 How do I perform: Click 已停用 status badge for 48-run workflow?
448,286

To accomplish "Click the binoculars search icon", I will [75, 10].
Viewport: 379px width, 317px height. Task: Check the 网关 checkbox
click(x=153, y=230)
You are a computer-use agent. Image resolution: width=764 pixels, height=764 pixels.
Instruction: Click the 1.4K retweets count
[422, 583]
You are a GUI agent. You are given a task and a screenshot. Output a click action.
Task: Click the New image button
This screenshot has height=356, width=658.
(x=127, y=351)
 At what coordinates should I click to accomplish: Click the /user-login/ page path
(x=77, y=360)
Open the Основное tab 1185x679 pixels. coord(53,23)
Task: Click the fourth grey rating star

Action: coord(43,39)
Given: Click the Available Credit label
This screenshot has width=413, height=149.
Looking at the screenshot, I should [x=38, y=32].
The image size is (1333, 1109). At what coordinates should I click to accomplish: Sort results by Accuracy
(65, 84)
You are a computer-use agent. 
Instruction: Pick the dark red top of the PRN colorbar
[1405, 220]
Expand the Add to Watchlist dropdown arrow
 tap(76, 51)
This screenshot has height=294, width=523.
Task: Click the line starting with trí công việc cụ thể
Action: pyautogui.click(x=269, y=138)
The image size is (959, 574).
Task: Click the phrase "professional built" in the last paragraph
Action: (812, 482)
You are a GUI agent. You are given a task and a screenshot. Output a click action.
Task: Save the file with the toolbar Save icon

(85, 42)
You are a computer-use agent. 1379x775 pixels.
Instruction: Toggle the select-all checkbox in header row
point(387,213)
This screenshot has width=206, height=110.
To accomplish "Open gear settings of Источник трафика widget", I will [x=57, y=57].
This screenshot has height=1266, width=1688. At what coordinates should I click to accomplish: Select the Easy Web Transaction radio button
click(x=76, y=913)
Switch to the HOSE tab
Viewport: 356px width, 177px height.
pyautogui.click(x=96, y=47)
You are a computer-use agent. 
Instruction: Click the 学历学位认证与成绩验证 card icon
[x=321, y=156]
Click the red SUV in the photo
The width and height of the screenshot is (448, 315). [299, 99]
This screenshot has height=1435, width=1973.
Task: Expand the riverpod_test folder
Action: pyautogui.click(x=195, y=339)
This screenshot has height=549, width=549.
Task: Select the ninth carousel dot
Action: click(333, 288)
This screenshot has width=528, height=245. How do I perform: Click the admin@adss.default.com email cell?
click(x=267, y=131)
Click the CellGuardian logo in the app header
* * *
* **WHAT THE TASK REQUIRES**
Copy the data verbatim, from the line containing "This screenshot has width=206, height=110." through the end of the data.

* **ANSWER TO THIS PROBLEM**
This screenshot has width=206, height=110.
To accomplish "Open gear settings of Источник трафика widget", I will [x=57, y=57].
This screenshot has height=1266, width=1688. At what coordinates should I click to accomplish: Select the Easy Web Transaction radio button
click(x=76, y=913)
Switch to the HOSE tab
Viewport: 356px width, 177px height.
pyautogui.click(x=96, y=47)
You are a computer-use agent. 
Instruction: Click the 学历学位认证与成绩验证 card icon
[x=321, y=156]
Click the red SUV in the photo
The width and height of the screenshot is (448, 315). [299, 99]
This screenshot has height=1435, width=1973.
Task: Expand the riverpod_test folder
Action: pyautogui.click(x=195, y=339)
This screenshot has height=549, width=549.
Task: Select the ninth carousel dot
Action: click(333, 288)
This screenshot has width=528, height=245. How do I perform: Click the admin@adss.default.com email cell?
click(x=267, y=131)
Click the CellGuardian logo in the app header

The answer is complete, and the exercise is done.